*Task 1*
Edit the Michael Somogyi biography: rewrite everything from "Michael Somogyi (March" down to "Budapest in 1905.", replacing "chemical engineering" with "chemistry".
*Task 2*
Decide whether each statement agrees with the Michael Somogyi biography. Answer yes or no for each, and quote the words from the biography that decide it.
(a) Somogyi was born in a village in Hungary.
(b) Somogyi received his Ph.D. from Cornell University.
(c) After returning to Budapest, Somogyi worked at the Municipal Laboratory for about ten years.

*Source extract*
───
Hungarian-American biochemist (1883 – 1971)

Michael Somogyi (March 7, 1883 – July 21, 1971), born Mihály Steiner, was a Hungarian-American professor of biochemistry at Washington University in St. Louis and the Jewish Hospital of St. Louis. He prepared the first insulin treatment given to a child with diabetes in the US in October 1922. Somogyi later speculated that excessive insulin makes diabetes unstable in the Chronic Somogyi rebound to which he gave his name.

==Career==
Somogyi was born on March 7, 1883, in the village of Zsámánd in Hungary (today Reinersdorf, part of Heiligenbrunn, Austria). He graduated in chemical engineering from the University of Budapest in 1905.

After an additional year as an assistant in biochemistry, Somogyi went to the United States, where he eventually found a position as an assistant in biochemistry at Cornell University (1906–1908). He returned to Budapest where he worked at the Municipal Laboratory for the next decade. In 1914, he received his Ph.D. from the University of Budapest, submitting a dissertation on catalytic hydrogenation. During World War I he was in charge of providing food to the destitute.
───
*Source material*
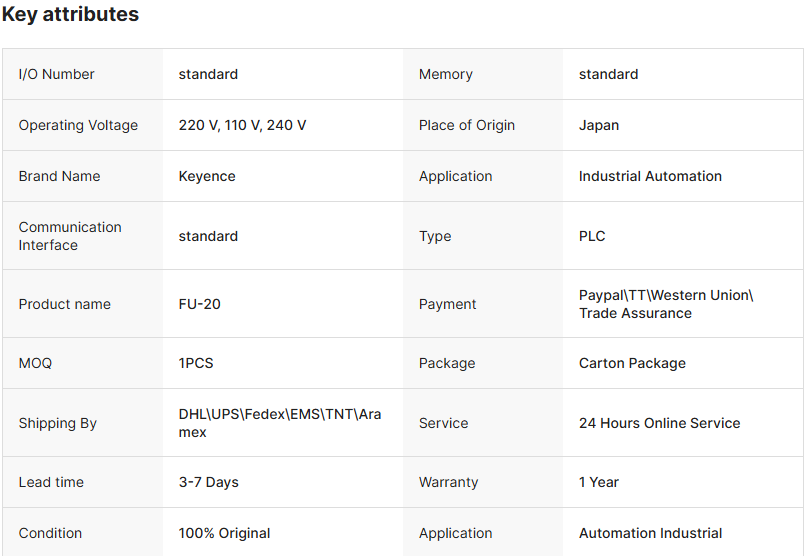Image resolution: width=804 pixels, height=556 pixels.
Task: Click the Communication Interface label
Action: coord(70,236)
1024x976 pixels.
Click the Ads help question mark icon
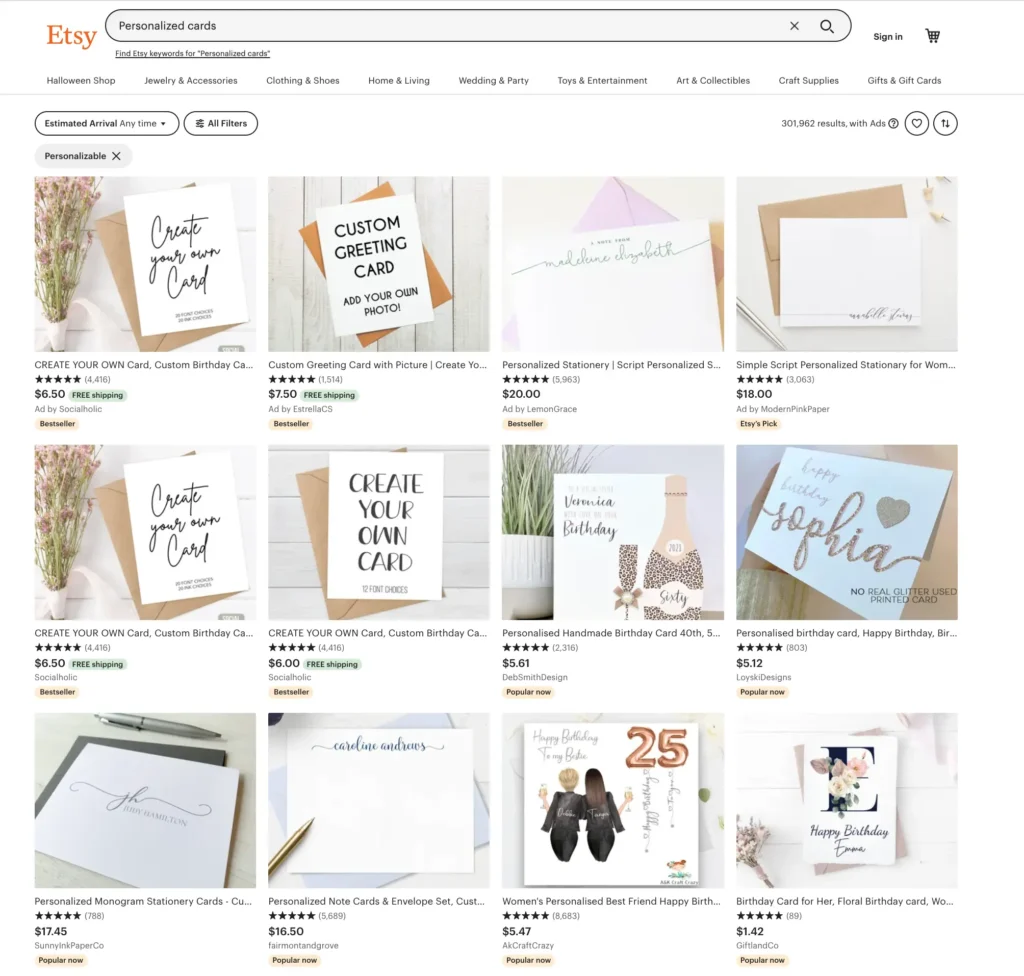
───
*Response box 1*
Michael Somogyi (March 7, 1883 – July 21, 1971), born Mihály Steiner, was a Hungarian-American professor of biochemistry at Washington University in St. Louis and the Jewish Hospital of St. Louis. He prepared the first insulin treatment given to a child with diabetes in the US in October 1922. Somogyi later speculated that excessive insulin makes diabetes unstable in the Chronic Somogyi rebound to which he gave his name.

==Career==
Somogyi was born on March 7, 1883, in the village of Zsámánd in Hungary (today Reinersdorf, part of Heiligenbrunn, Austria). He graduated in chemistry from the University of Budapest in 1905.

*Response box 2*
(a) Yes: "Somogyi was born on March 7, 1883, in the village of Zsámánd in Hungary"
(b) No: "In 1914, he received his Ph.D. from the University of Budapest"
(c) Yes: "He returned to Budapest where he worked at the Municipal Laboratory for the next decade."